Text2Graph VPR: A Text-to-Graph Expert System for Explainable Place Recognition in Changing Environments
Saeideh Yousefzadeh, Hamidreza Pourreza
TL;DR
This work tackles Visual Place Recognition under changing appearance by proposing Text2Graph VPR, which converts image sequences into textual descriptions, parses them into scene graphs, and retrieves places using a hybrid of learned Graph Attention Network embeddings and Shortest-Path kernel-based structural similarity. The approach yields human-readable intermediate representations, supports zero-shot language-based localization, and demonstrates robustness across cross-condition and cross-city scenarios on Oxford RobotCar and MSLS. Although it may not always exceed pixel-based baselines in raw accuracy, its semantic-graph reasoning offers strong generalization, interpretability, and efficiency, making it well-suited for safety-critical and resource-constrained deployments. The work lays a foundation for knowledge-driven, multimodal localization, with promising directions toward integrating larger vision-language models and end-to-end training.
Abstract
Visual Place Recognition (VPR) in long-term deployment requires reasoning beyond pixel similarity: systems must make transparent, interpretable decisions that remain robust under lighting, weather and seasonal change. We present Text2Graph VPR, an explainable semantic localization system that converts image sequences into textual scene descriptions, parses those descriptions into structured scene graphs, and reasons over the resulting graphs to identify places. Scene graphs capture objects, attributes and pairwise relations; we aggregate per-frame graphs into a compact place representation and perform retrieval with a dual-similarity mechanism that fuses learned Graph Attention Network (GAT) embeddings and a Shortest-Path (SP) kernel for structural matching.
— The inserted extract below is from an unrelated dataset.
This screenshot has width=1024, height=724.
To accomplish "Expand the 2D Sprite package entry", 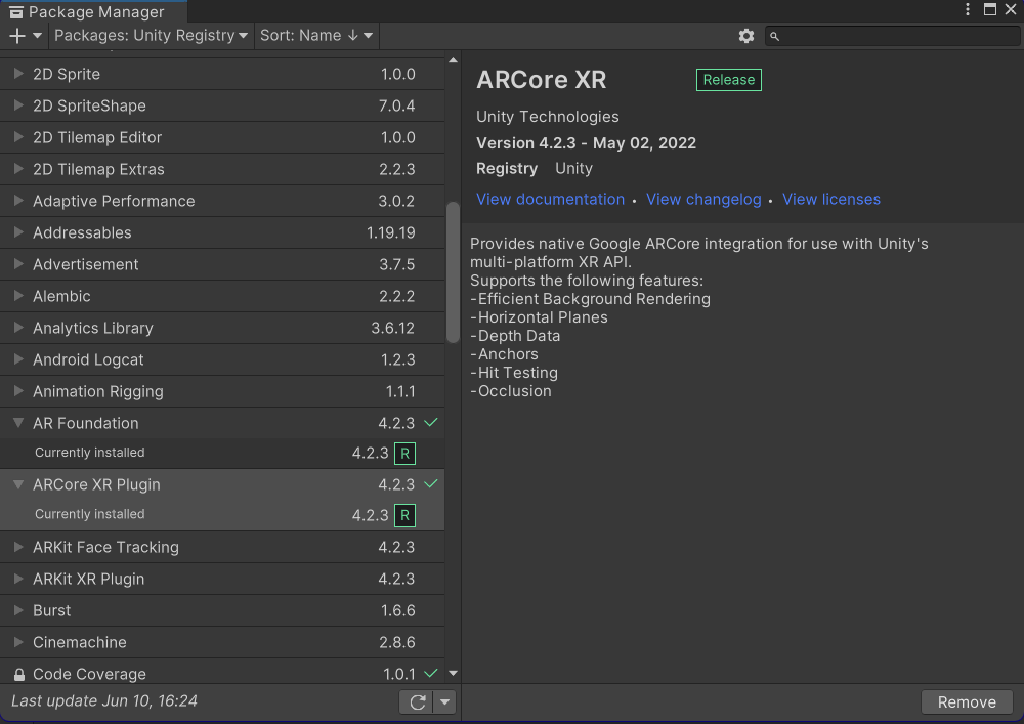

This hybrid design enables both learned semantic matching and topology-aware comparison, and -- critically -- produces human-readable intermediate representations that support diagnostic analysis and improve transparency in the decision process. We validate the system on Oxford RobotCar and MSLS (Amman/San Francisco) benchmarks and demonstrate robust retrieval under severe appearance shifts, along with zero-shot operation using human textual queries. The results illustrate that semantic, graph-based reasoning is a viable and interpretable alternative for place recognition, particularly suited to safety-sensitive and resource-constrained settings.